Brano →
· · ·

Il mais miracoloso – Storia di un’innovazione tra politica, economia e religione
Cosa si nasconde dietro quel che mangiamo? Questo libro per la prima volta descrive, attraverso l’uso di fonti italiane e straniere, la diffusione nel nostro paese e in Europa di un particolare tipo di innovazione – il mais ibrido –, giunta dagli Stati Uniti dopo la Seconda guerra mondiale. Durante la Guerra fredda, istituzioni, partiti, tecnici, organizzazioni sindacali e Chiesa cattolica furono per questa via coinvolte, in vario modo, in un progetto di modernizzazione delle campagne italiane, che cambiò i modi di produzione e le abitudini alimentari di una nazione lanciata verso i consumi di massa. Emergono così i nodi che caratterizzano lo squilibrato sviluppo economico dell’Italia fino ai nostri giorni in una prospettiva globale.

· · ·

Dati forniti →
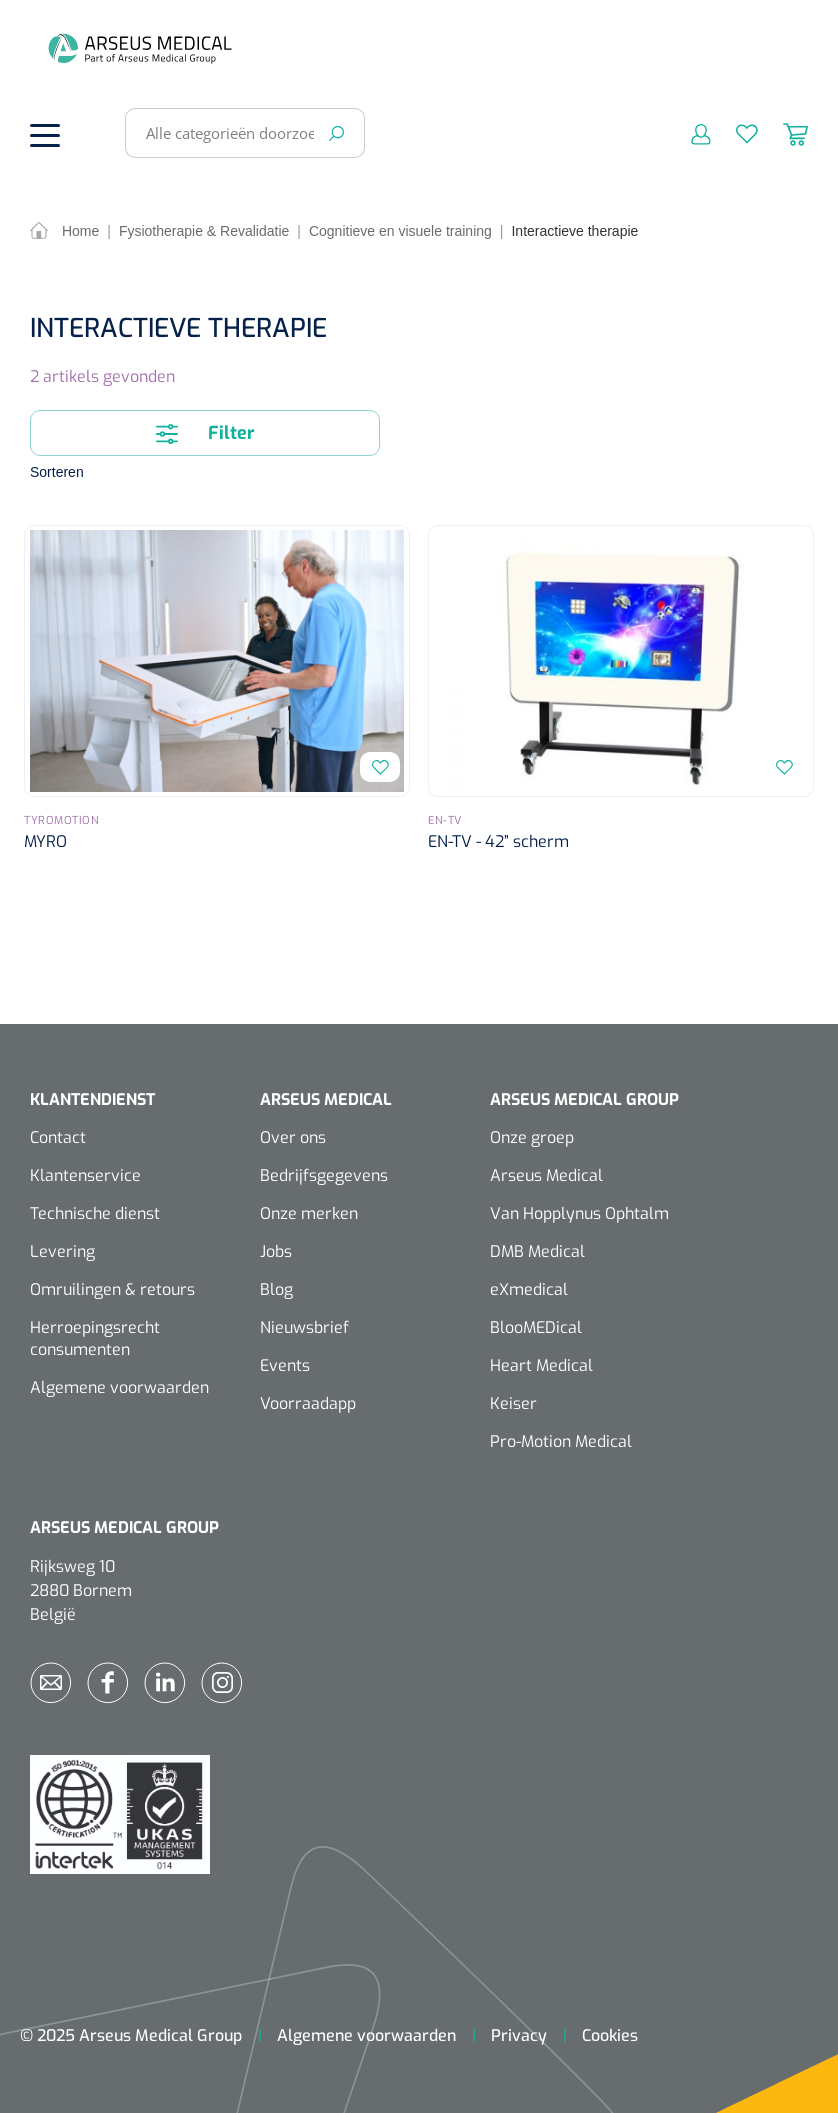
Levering (62, 1251)
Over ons (293, 1137)
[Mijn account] (688, 133)
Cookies (610, 2035)
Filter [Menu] (205, 431)
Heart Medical (541, 1365)
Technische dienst (95, 1213)
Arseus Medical (546, 1175)
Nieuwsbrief (304, 1327)
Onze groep (532, 1137)
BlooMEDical (536, 1327)
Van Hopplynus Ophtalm (579, 1213)
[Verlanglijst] (734, 133)
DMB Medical (537, 1251)
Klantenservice (85, 1175)
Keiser (513, 1403)
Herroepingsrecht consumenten (95, 1338)
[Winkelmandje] (783, 133)
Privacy (519, 2035)
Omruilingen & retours (112, 1289)
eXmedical (529, 1289)
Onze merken (309, 1213)
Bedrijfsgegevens (324, 1175)
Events (285, 1365)
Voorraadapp (308, 1403)
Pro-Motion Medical (561, 1441)
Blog (276, 1289)
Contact (58, 1137)
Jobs (276, 1251)
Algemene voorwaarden (119, 1387)
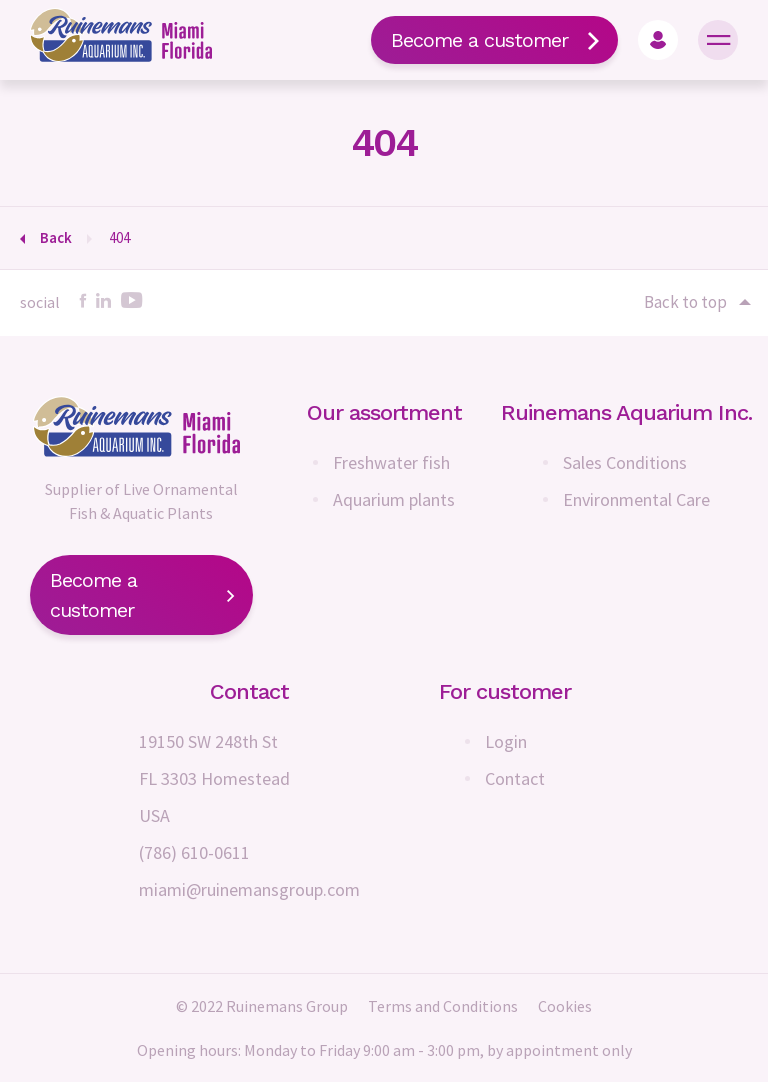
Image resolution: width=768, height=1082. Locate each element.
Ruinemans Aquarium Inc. (626, 412)
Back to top (696, 302)
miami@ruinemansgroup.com (249, 889)
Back (56, 237)
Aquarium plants (394, 499)
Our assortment (384, 412)
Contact (515, 778)
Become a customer (494, 40)
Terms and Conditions (443, 1006)
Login (506, 741)
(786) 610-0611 (194, 852)
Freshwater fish (391, 462)
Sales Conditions (625, 462)
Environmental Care (636, 499)
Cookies (565, 1006)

· · ·

Compito assegnato 1 → Restituisci senza modifiche la parte del brano sul mais ibrido che va da "Il mais miracoloso" a "una prospettiva globale.".
Compito assegnato 2 → Da quale paese arrivò il mais ibrido secondo il brano?
Compito assegnato 3 → Elenca tutti i soggetti che, secondo il brano, vennero coinvolti nel progetto di modernizzazione delle campagne italiane.
Il materiale non ha alcun legame con il brano.

Risultato atteso 1 →
Il mais miracoloso – Storia di un’innovazione tra politica, economia e religione
Cosa si nasconde dietro quel che mangiamo? Questo libro per la prima volta descrive, attraverso l’uso di fonti italiane e straniere, la diffusione nel nostro paese e in Europa di un particolare tipo di innovazione – il mais ibrido –, giunta dagli Stati Uniti dopo la Seconda guerra mondiale. Durante la Guerra fredda, istituzioni, partiti, tecnici, organizzazioni sindacali e Chiesa cattolica furono per questa via coinvolte, in vario modo, in un progetto di modernizzazione delle campagne italiane, che cambiò i modi di produzione e le abitudini alimentari di una nazione lanciata verso i consumi di massa. Emergono così i nodi che caratterizzano lo squilibrato sviluppo economico dell’Italia fino ai nostri giorni in una prospettiva globale.

Risultato atteso 2 → Dagli Stati Uniti.

Risultato atteso 3 → Istituzioni, partiti, tecnici, organizzazioni sindacali, Chiesa cattolica.